The ‘big-four’ nations all reported expansions of economic activity in April, with Spain seeing the steepest rate of increase. Output growth in Spain accelerated to a three-month high, despite a slower rate of increase for new business. Italy also saw a modest improvement in its rate of output expansion.

Germany posted a further solid increase in economic activity, although the pace of expansion disappointed by easing to an 11-month low. The news on the demand front was slightly more positive, with inflows of new work rising at a mildly stronger pace.

The French economy expanded for the first time in three months in April, although the rate of growth was barely above the stagnation mark. A modest Markit expansion of service sector activity offset a solid contraction in manufacturing production.

Eurozone employment increased for the eighteenth month in a row during April, with jobs growth improving at manufacturers and service providers alike. Faster rates of increase were signalled in both Germany and Italy. Spain saw a further expansion of workforce levels, albeit weaker than in March. Marginal job creation was registered in France following the prior month’s decline.

April data signalled a marginal increase in average input prices for the first time in four months. Service sector cost inflation accelerated while manufacturing purchase prices fell to the least marked extent in the year so far.

In contrast, the survey’s output price gauge moved lower in April, to signal a mildly faster rate of deflation. Only Germany reported an increase in output charges. France, Italy and Spain all reported reduced selling prices, mainly in response to highly competitive market conditions.

The eurozone service sector recorded further steady but modest growth of business activity at the start of the second quarter. At 53.1 in April, unchanged from March, the final Eurozone Services Business Activity Index remained above the 50.0 no-change mark for the thirty-third successive month.

The rate of growth signalled was one of the weakest signalled since the start of last year and a tick below its earlier flash estimate. There was brighter news on the outlook for the sector, however. Growth of new orders and employment both accelerated and business confidence edged up to a three-month high.

All four of the nations for which April data are available (Ireland data are published on May 5) reported higher levels of business activity and new orders.

The sharpest rates of output growth were registered by Spain and Germany, albeit slower than in the previous month in both cases. France returned to expansion following back-to-back contractions in February and March, while growth in Italy improved from March’s low.

However, there were signs that most nations were sustaining growth of new business through price discounting. Euro area service charges fell for the seventh straight month, with Germany the only one of the ‘big-four’ nations to report an increase.

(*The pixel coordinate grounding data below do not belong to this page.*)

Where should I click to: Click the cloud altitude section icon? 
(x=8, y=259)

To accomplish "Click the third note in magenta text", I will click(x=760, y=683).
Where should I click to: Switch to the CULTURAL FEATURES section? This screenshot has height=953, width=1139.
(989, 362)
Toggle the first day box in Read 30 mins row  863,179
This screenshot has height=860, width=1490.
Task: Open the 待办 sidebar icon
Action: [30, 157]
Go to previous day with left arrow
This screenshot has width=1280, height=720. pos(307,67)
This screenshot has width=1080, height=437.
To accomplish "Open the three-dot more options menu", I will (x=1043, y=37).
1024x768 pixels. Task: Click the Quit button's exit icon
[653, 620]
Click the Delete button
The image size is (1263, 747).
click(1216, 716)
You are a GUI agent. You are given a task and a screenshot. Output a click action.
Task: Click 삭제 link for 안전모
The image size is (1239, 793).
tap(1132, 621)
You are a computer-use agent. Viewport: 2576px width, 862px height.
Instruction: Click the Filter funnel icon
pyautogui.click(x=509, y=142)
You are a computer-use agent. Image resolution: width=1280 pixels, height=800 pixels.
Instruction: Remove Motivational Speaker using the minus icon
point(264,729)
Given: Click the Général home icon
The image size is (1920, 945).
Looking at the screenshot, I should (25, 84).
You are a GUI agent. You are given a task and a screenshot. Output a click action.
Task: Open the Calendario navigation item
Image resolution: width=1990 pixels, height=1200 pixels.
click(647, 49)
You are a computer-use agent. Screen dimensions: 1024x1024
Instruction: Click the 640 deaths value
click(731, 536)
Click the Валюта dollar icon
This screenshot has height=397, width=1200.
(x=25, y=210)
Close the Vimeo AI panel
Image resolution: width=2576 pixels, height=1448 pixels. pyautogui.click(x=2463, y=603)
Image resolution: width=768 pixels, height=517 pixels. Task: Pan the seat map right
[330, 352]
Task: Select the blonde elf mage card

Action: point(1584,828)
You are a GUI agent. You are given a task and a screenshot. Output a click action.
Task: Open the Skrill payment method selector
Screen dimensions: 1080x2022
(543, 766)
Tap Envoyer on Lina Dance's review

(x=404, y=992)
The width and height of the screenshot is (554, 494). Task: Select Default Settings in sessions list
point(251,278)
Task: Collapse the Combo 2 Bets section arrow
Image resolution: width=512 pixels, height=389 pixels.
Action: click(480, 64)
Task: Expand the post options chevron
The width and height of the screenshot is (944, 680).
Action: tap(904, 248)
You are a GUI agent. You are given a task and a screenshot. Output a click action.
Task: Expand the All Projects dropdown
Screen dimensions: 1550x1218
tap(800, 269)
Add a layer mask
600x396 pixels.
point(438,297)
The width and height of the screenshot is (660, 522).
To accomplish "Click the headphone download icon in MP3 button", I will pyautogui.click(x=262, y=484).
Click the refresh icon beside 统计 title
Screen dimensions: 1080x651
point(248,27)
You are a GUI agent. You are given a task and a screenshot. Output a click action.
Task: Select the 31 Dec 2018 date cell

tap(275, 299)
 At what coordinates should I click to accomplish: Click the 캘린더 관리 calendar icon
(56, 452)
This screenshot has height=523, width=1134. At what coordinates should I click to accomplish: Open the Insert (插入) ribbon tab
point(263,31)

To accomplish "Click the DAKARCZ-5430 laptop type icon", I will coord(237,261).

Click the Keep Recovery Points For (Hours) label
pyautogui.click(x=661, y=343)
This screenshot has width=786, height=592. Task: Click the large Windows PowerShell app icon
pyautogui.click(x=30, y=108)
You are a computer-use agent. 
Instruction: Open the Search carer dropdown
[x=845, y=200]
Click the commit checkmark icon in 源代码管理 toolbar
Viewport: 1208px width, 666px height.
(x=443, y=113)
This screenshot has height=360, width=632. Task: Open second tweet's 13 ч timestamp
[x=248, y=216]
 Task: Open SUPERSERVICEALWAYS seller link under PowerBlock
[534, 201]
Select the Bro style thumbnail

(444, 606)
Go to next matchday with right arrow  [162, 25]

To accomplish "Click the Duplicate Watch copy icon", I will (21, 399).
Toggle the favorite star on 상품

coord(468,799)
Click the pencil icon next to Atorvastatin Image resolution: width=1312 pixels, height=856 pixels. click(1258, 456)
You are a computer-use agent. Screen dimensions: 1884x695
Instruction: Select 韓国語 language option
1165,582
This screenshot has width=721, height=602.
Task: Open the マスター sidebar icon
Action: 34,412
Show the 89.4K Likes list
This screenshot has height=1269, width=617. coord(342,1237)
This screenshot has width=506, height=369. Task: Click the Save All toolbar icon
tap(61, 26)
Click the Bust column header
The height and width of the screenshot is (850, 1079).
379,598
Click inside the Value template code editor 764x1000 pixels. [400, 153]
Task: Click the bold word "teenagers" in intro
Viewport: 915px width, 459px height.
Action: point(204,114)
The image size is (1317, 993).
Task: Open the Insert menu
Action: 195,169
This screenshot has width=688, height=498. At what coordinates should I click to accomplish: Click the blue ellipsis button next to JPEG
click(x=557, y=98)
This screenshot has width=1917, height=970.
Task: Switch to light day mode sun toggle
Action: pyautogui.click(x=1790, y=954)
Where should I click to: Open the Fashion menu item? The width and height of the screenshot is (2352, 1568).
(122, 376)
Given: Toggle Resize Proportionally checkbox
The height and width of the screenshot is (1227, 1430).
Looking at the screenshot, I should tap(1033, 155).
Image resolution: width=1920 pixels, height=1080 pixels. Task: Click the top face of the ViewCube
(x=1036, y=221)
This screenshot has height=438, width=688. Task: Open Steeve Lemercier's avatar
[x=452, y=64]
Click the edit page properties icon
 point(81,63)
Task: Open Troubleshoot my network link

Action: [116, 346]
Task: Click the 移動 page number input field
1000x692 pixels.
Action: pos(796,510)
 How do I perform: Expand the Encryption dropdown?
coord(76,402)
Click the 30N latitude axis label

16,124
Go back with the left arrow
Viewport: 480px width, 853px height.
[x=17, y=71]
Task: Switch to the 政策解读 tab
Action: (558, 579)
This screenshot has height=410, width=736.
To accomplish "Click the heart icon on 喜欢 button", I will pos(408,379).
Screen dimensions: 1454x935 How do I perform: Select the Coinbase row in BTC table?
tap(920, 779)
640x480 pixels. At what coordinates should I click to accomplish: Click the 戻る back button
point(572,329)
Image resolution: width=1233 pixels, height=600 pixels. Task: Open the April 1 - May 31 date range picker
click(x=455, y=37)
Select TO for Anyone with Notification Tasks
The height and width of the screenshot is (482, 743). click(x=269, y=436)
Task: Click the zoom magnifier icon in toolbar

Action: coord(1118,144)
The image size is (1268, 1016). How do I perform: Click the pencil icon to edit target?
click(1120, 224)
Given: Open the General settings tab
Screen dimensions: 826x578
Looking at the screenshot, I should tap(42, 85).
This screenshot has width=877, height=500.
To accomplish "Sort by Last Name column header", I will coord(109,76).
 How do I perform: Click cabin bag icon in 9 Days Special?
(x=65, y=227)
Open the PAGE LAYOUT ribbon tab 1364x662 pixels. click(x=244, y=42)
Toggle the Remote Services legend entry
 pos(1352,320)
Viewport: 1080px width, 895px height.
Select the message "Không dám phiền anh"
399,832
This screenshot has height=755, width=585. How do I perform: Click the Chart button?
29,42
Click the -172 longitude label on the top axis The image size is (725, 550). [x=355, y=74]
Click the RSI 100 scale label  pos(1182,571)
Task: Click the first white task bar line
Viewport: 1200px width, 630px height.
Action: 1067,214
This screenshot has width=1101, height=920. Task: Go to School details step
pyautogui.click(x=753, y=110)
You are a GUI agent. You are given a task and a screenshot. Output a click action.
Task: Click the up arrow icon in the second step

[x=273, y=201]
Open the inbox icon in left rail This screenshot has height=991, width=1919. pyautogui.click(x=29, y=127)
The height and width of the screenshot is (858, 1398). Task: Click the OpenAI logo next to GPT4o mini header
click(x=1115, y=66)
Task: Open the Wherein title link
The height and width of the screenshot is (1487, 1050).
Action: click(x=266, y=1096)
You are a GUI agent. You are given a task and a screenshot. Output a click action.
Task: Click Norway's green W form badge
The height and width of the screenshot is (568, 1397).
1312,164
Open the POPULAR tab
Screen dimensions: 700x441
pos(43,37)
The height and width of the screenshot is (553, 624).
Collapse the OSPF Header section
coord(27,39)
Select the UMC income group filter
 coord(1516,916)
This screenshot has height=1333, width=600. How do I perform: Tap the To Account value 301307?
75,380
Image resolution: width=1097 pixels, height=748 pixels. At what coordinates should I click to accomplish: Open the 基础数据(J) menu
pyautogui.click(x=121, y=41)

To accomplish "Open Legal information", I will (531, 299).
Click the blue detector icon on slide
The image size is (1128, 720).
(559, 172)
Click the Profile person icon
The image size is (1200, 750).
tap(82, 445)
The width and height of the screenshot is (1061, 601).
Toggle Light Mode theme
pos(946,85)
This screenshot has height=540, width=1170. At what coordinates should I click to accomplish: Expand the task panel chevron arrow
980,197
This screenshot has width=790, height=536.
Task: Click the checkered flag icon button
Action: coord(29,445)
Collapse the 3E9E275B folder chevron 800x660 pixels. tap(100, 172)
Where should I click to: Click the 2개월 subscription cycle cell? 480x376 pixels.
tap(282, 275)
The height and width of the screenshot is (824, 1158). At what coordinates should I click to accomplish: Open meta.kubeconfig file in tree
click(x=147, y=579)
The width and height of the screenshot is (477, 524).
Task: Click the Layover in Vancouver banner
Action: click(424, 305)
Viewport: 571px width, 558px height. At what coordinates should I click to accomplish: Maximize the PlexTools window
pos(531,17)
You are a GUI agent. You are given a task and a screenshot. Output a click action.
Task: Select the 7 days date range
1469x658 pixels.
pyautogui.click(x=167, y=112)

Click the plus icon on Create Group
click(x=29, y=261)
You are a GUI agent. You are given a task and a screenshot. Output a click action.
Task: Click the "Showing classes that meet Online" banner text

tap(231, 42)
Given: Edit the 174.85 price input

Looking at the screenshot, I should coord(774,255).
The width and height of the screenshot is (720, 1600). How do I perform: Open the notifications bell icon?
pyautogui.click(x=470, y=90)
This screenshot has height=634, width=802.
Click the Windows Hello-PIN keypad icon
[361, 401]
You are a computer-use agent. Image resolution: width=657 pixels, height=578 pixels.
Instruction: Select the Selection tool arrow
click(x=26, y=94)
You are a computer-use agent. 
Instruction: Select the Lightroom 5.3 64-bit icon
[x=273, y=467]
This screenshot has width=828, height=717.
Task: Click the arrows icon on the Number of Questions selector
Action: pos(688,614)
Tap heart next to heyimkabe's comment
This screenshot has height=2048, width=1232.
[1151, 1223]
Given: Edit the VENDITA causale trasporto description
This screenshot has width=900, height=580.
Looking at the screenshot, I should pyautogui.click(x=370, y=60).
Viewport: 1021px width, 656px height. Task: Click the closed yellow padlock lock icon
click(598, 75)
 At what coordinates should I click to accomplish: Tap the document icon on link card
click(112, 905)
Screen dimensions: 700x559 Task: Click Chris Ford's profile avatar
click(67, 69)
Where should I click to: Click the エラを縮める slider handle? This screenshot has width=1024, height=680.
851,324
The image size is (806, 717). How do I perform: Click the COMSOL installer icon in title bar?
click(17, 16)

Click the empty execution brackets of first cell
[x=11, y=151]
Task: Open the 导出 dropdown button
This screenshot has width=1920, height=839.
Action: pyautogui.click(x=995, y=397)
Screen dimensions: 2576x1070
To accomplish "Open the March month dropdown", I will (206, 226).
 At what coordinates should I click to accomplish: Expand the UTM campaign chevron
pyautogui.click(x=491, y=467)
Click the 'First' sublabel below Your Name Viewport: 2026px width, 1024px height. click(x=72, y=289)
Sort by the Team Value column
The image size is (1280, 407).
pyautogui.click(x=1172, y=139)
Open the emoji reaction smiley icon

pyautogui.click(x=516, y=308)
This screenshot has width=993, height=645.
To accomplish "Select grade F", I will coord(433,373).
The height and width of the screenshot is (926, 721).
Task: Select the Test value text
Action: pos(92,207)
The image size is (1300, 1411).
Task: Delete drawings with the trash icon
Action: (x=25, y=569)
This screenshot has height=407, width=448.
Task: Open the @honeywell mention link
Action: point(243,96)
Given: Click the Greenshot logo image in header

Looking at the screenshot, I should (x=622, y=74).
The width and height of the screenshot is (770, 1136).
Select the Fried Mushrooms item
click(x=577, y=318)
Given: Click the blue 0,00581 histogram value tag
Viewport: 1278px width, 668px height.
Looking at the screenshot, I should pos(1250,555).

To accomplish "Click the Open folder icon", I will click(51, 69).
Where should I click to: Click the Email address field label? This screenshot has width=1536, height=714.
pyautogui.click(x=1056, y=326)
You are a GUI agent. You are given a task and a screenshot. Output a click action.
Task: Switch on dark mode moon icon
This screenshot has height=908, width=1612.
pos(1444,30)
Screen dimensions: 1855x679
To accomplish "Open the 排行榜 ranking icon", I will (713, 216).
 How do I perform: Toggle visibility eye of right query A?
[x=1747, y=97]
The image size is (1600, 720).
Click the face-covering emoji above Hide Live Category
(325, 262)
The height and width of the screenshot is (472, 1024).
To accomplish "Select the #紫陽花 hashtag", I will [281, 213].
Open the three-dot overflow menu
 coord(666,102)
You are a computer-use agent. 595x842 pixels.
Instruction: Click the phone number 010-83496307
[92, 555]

Service sector employment increased in April, extending the current sequence of jobs growth to one-and-a-half years. Staffing levels were raised further in Germany, Italy and Spain, although only Italy registered a steeper pace of expansion.

France saw employment increase following a reduction in the prior month. Although the rate of job creation at French service providers was only marginal, it was still the fastest since June 2015.

The rate of input cost inflation at eurozone service providers was the joint-highest in the year-to-date during April. However, it remained subdued in comparison to its long-run survey average. Rates of increase accelerated in Germany and Italy, but slowed in France and Spain.